Vampire economists and selling boats
When does caution in hiring or expanding one’s business because of concerns about a stalling economy become a self-fulfilling prophecy? And when is that caution justified?
That was one of several questions analysts and economists interviewed by National Public Radio addressed last week at an annual economic retreat at a fishing and hunting lodge in Maine.
BCA Research chief economist Martin Barnes says worries about Europe and other concerns are causing companies that are in pretty good shape to sit tight rather than invest in new hires or bring new products to market.
“So we meet again in six months and we look back and say, ‘You know, we were really right to wait ’cause look how crappy the economy’s been doing the past six months,” Barnes told NPR. “Yeah, of course, the economy was crap the last six months because we and every company like us sat on their hands. We never hire anyone. If we had gone out and hired people, the economy would have been better. So you’re creating a self-fulfilling trap.”
Confidence is contagious, be it at the household or corporate level. For our industry, confidence is high-octane fuel for spurring new boat sales.
If confidence is infectious, what about fear and pessimism? When you look at the economy today, with the uncertainly in Europe and the domestic fiscal cliff fast approaching in the fall, do you see the glass as half-empty or half-full?
The NPR report was filed the day after the news that the economy added 163,000 jobs in July, even though unemployment rose to 8.3 percent.
Stuart Hoffman, chief economist at the PNC Financial Services Group, described the economy to NPR in layman’s terms: “not an economy firing on all cylinders, but likewise, this is an economy whose motor has not conked out.”
That’s the glass-is-half-full perspective. Hoffman believes too much gloom and doom hurts confidence.
The latest jobs report, he told NPR, “really does drive a stake in the heart of what I call the vampire economists that always are going to find the worst in all these numbers, who’ve been calling recession. Or are always saying there’s a recession around the corner. They always just want to suck the blood out of the economy.”
“Woe is me” won’t inspire anyone to buy a boat, says Don MacKenzie, vice president and GM of Boats Inc. in Niantic, Conn., a Grady-White, Parker and Yamaha dealer. MacKenzie reports that his dealership is having a strong year.
“We’ve had an incredible year, but we’re still guarded in how we manage our inventory,” MacKenzie says. “I still remember very well the pain of what we’ve been through.”
But, he adds, “The consumer wants to go boating. We haven’t heard gas prices brought up one time. That’s a fake issue. They’re still value-shopping.” Good used boats “are gone within a week.”
After four consecutive months of decline, the Consumer Confidence Index rose a tad in July, even though the overall index remains at historically low levels.
“Consumers’ attitude regarding current conditions was little changed in July, but their short-term expectations, which had declined last month, bounced back,” Lynn Franco, director of economic indicators at The Conference Board, said in a statement. “However, while consumers expressed greater optimism about short-term business and employment prospects, they have grown more pessimistic about their earnings. Given the current economic environment — in particular, the weak labor market — consumer confidence is not likely to gain any significant momentum in the coming months.”
The surprising jobs number could help spark “somewhat higher” consumer optimism and spending, suggested Kathy Bostjancic, director of macroeconomic analysis for The Conference Board.
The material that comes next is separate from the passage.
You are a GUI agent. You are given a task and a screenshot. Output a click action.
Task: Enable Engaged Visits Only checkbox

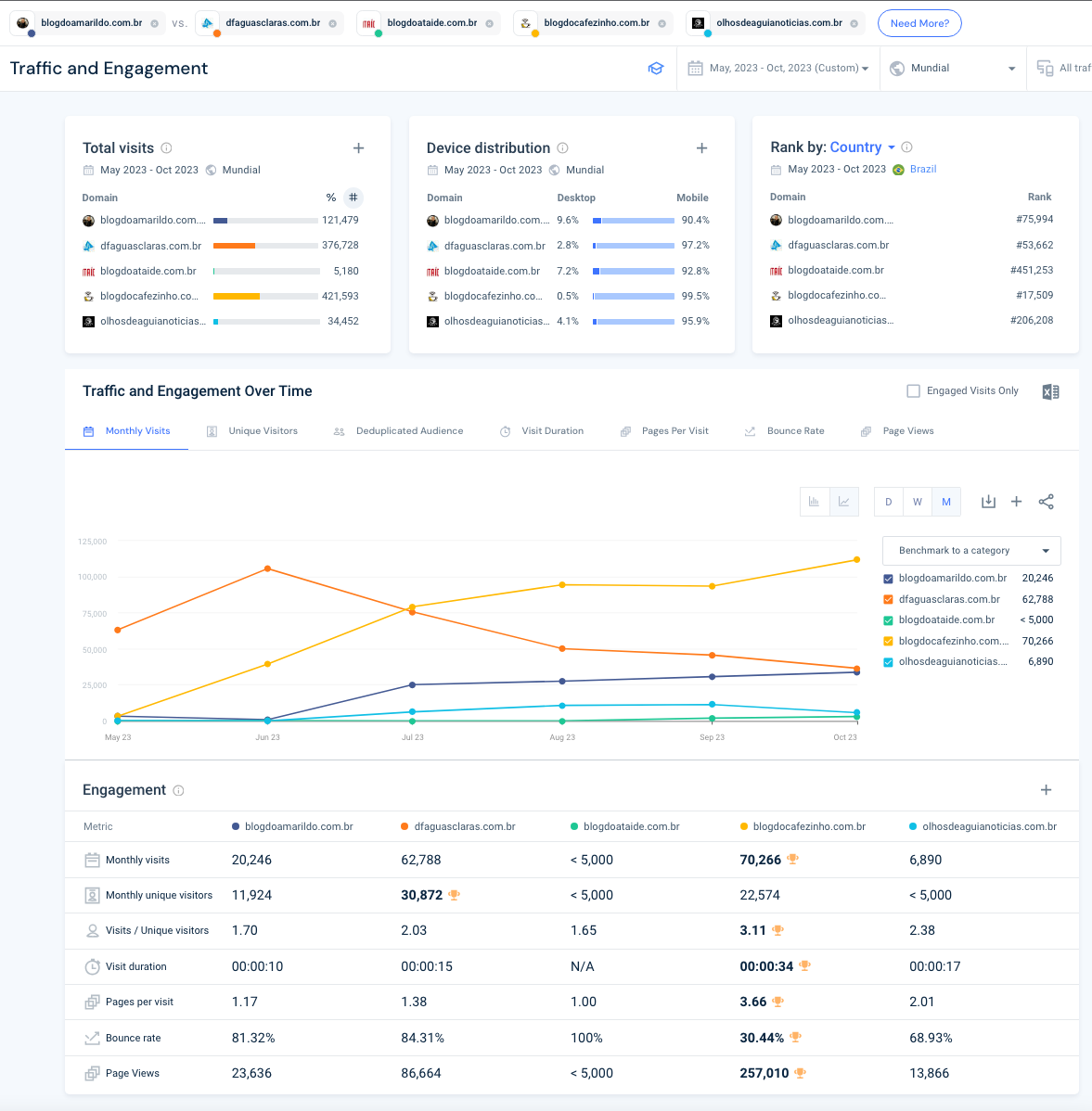tap(913, 391)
“This, in turn, could lift growth moderately higher in Q3 from the moribund 1.5 percent pace recorded in Q2,” Bostjancic said. “However, lackluster demand remains the biggest corporate challenge in the second half of 2012. Without a large improvement in confidence and spending, job gains are unlikely to gather steam. Moreover, the labor market could easily slip back to the moribund growth of spring and early summer, extending an already unusually long ‘jobless recovery’ farther into the foreseeable future.”
I’m closing with MacKenzie, an effective glass-is-half-full kind of guy who is driving business rather than waiting for it to find him.
Cautious as the recent past would dictate, MacKenzie is nonetheless making investments that allow his business to grow. “We hired three full-time people this year,” he told me, “and I need at least two more full time on the sales administration side.”
MacKenzie says, “Nothing happens in this world until someone sells something. That’s when economic activity starts. Everybody at the factory is waiting for us to do our job. We put people to work when we sell a boat.”